Written task: Copy the data word for word, starting at the line containing "Click the 5" and ending at the line containing "tap(225, 110)", with both of those lines included.

Material provided:

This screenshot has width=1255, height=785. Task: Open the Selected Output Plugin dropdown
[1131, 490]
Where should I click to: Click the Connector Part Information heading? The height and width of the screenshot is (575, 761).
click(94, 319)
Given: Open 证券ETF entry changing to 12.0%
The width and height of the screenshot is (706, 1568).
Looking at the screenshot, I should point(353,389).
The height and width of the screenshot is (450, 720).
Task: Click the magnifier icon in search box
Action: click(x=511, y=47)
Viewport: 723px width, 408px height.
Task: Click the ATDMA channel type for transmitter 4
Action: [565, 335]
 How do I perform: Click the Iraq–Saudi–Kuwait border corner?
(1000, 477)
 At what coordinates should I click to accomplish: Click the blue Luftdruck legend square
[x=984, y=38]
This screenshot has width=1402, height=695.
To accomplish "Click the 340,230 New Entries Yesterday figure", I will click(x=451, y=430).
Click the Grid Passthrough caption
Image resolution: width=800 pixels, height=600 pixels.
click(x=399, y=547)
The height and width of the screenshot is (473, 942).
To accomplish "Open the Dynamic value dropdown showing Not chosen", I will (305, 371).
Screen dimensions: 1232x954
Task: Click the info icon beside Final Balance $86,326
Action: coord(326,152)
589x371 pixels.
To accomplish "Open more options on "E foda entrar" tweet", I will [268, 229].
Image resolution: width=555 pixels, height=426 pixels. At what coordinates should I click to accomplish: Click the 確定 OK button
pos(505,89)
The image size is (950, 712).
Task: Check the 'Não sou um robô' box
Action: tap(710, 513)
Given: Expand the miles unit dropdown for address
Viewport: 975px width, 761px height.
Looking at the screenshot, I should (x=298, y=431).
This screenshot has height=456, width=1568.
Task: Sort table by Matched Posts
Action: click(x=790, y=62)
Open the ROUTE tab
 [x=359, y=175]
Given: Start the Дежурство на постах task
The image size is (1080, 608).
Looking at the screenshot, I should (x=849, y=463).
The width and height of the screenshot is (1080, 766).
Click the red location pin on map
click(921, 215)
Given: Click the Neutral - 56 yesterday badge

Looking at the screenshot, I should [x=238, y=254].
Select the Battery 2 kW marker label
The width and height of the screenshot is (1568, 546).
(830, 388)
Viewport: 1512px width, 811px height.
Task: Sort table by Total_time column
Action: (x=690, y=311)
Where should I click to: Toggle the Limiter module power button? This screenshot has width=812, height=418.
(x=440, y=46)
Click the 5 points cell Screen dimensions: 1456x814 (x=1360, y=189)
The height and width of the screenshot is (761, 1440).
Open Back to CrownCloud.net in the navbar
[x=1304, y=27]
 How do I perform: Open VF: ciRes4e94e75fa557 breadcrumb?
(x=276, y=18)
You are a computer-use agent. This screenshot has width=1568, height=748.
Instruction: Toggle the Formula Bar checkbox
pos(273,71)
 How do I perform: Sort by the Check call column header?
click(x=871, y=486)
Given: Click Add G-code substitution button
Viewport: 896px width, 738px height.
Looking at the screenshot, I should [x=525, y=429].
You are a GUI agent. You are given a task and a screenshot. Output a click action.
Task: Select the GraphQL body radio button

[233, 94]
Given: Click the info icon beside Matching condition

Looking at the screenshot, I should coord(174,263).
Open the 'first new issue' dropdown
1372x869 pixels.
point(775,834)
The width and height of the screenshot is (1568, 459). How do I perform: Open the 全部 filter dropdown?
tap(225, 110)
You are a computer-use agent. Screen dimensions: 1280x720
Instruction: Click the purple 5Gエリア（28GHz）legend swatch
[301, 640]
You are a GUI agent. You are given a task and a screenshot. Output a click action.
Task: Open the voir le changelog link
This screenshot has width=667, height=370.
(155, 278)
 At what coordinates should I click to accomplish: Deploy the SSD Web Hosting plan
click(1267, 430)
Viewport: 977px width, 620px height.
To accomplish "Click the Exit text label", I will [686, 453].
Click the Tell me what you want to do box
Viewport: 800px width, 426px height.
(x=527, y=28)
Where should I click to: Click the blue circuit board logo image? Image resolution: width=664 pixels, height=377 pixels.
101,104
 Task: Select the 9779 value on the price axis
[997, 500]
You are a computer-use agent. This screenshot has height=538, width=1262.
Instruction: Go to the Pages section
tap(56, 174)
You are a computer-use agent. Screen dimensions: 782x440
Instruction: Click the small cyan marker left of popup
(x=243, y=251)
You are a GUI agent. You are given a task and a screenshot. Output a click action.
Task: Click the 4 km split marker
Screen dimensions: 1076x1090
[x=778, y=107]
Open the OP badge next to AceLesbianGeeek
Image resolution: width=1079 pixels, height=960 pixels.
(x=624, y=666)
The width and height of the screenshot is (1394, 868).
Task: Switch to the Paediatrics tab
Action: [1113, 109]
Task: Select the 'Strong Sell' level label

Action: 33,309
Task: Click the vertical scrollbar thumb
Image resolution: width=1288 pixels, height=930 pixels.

Output of the task:
Click the 5 points cell Screen dimensions: 1456x814 (x=1360, y=189)
The height and width of the screenshot is (761, 1440).
Open Back to CrownCloud.net in the navbar
[x=1304, y=27]
 How do I perform: Open VF: ciRes4e94e75fa557 breadcrumb?
(x=276, y=18)
You are a computer-use agent. This screenshot has width=1568, height=748.
Instruction: Toggle the Formula Bar checkbox
pos(273,71)
 How do I perform: Sort by the Check call column header?
click(x=871, y=486)
Given: Click Add G-code substitution button
Viewport: 896px width, 738px height.
Looking at the screenshot, I should [x=525, y=429].
You are a GUI agent. You are given a task and a screenshot. Output a click action.
Task: Select the GraphQL body radio button

[233, 94]
Given: Click the info icon beside Matching condition

Looking at the screenshot, I should coord(174,263).
Open the 'first new issue' dropdown
1372x869 pixels.
point(775,834)
The width and height of the screenshot is (1568, 459). How do I perform: Open the 全部 filter dropdown?
tap(225, 110)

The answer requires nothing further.